REQUIRED ACTION:
Reproduce each line from the first in the data through the line that contains "The width and height of the screenshot is (607, 360)." exactly; give nothing else.

Saved entries:
#####

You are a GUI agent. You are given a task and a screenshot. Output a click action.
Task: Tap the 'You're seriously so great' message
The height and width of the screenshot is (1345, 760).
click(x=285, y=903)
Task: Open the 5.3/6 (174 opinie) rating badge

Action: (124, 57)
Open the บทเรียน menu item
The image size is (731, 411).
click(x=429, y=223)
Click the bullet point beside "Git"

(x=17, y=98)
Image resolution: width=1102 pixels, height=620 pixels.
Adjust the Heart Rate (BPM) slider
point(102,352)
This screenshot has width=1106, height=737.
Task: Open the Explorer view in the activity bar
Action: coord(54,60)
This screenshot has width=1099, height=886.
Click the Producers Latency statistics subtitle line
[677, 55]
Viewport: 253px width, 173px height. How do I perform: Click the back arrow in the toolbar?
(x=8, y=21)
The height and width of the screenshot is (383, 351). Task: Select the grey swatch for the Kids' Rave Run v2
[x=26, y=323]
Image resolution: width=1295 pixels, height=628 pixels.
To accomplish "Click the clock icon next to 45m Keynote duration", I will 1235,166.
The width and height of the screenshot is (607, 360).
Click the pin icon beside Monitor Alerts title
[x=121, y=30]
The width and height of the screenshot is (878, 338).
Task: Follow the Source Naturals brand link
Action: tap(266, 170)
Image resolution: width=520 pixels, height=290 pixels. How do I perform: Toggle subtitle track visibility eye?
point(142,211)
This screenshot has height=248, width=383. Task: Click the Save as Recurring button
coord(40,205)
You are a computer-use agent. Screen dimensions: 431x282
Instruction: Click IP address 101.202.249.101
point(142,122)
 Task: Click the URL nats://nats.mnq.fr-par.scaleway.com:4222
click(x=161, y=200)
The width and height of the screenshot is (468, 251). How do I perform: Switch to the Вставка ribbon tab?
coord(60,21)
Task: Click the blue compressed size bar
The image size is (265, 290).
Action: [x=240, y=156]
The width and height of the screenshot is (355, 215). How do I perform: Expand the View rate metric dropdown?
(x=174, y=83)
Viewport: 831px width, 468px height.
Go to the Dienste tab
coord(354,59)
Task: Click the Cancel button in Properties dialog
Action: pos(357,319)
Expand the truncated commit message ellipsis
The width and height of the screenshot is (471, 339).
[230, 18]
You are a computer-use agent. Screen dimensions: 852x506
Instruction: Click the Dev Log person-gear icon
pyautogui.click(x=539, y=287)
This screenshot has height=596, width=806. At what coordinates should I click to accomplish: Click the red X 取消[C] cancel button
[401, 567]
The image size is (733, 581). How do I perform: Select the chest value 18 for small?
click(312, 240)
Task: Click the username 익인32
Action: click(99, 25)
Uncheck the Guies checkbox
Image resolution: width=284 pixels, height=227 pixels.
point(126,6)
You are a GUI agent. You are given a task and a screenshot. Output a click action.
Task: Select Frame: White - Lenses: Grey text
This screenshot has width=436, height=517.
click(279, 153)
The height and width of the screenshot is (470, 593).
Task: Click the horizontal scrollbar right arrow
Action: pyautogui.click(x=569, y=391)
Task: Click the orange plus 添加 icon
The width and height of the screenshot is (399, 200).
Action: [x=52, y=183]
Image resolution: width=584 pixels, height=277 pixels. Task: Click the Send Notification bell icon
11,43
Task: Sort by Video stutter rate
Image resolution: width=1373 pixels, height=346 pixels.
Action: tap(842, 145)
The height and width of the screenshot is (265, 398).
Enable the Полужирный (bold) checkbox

#####

PROBLEM SOLUTION:
You are a GUI agent. You are given a task and a screenshot. Output a click action.
Task: Tap the 'You're seriously so great' message
The height and width of the screenshot is (1345, 760).
click(x=285, y=903)
Task: Open the 5.3/6 (174 opinie) rating badge

Action: (124, 57)
Open the บทเรียน menu item
The image size is (731, 411).
click(x=429, y=223)
Click the bullet point beside "Git"

(x=17, y=98)
Image resolution: width=1102 pixels, height=620 pixels.
Adjust the Heart Rate (BPM) slider
point(102,352)
This screenshot has width=1106, height=737.
Task: Open the Explorer view in the activity bar
Action: coord(54,60)
This screenshot has width=1099, height=886.
Click the Producers Latency statistics subtitle line
[677, 55]
Viewport: 253px width, 173px height. How do I perform: Click the back arrow in the toolbar?
(x=8, y=21)
The height and width of the screenshot is (383, 351). Task: Select the grey swatch for the Kids' Rave Run v2
[x=26, y=323]
Image resolution: width=1295 pixels, height=628 pixels.
To accomplish "Click the clock icon next to 45m Keynote duration", I will 1235,166.
The width and height of the screenshot is (607, 360).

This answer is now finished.